熊本県・阿蘇山の中岳(1506メートル)が20日に噴火したことを受け、気象庁は阿蘇山の噴火警戒レベルについて、判定基準の見直しが必要か検討する。今回の噴火では気象庁が設定していた警戒範囲を超える規模の火砕流が発生。改めて予測の難しさが浮き彫りになった。
阿蘇山では13日から、地下のマグマや熱水などが動いた際に発生する「火山性微動」の振幅が大きくなり、気象庁は5段階の噴火警戒レベルを1(活火山であることに留意)から2(火口周辺規制)に引き上げ、火口から1キロの範囲で火砕流や噴石に警戒するよう呼びかけていた。
しかし、20日午前11時43分頃の噴火では、警戒範囲を超える1・6キロまで火砕流が到達した。気象庁がレベルを3(入山規制)に引き上げ、警戒範囲を2キロに広げたのは噴火の約5分後だった。

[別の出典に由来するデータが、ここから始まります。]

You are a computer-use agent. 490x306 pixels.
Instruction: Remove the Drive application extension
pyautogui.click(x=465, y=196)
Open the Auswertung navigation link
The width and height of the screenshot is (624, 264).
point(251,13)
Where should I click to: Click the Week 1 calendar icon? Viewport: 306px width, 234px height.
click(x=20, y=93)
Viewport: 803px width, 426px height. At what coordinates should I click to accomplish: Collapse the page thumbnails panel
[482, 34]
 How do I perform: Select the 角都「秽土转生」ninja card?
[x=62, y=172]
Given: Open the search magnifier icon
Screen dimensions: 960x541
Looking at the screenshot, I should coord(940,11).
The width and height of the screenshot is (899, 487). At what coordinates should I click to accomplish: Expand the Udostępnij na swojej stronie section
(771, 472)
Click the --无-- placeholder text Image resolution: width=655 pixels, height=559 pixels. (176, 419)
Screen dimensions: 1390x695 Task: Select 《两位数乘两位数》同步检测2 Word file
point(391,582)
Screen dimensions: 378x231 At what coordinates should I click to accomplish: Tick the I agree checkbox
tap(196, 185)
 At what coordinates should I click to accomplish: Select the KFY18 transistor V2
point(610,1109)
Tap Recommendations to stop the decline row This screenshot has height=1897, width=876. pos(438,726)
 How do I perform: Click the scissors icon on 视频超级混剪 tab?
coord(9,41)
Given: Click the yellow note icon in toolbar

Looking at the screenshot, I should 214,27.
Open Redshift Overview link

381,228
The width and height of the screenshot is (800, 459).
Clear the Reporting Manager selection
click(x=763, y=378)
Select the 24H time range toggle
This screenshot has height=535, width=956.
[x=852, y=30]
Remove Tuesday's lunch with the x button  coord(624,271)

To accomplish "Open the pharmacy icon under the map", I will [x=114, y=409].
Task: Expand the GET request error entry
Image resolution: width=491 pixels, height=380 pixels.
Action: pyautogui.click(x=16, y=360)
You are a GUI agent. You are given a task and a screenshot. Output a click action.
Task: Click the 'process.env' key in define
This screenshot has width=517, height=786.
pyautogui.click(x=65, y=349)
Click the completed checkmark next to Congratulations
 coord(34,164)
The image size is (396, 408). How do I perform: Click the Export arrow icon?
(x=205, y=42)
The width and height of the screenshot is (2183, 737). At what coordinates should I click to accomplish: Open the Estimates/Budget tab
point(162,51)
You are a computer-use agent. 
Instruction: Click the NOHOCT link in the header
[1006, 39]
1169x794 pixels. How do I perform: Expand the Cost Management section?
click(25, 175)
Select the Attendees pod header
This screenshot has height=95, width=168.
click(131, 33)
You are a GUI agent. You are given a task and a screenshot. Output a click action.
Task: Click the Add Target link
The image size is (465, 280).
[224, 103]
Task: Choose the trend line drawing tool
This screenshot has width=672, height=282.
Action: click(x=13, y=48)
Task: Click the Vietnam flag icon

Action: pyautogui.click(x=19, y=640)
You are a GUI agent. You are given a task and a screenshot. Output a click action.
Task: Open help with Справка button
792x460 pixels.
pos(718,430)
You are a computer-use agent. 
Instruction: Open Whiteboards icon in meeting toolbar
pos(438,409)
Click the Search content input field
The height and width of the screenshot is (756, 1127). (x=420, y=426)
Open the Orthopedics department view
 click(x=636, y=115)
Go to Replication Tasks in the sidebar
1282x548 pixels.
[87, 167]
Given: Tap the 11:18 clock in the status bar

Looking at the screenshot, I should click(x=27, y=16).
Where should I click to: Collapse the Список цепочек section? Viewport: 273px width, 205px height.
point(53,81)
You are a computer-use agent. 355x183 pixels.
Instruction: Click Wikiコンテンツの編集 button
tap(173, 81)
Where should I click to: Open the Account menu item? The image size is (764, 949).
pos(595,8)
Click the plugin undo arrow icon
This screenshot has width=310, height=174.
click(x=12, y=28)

噴火警戒レベルの判定基準は、火山ごとに異なる。阿蘇山でレベルを3に引き上げる場合、火山性微動の振幅や1日あたりの火山ガスの放出量など、複数の基準を満たす必要がある。火山性微動の振幅は大きかったが、19日時点では火山ガスの放出量は基準を下回っていたため、レベルを2に据え置いていた。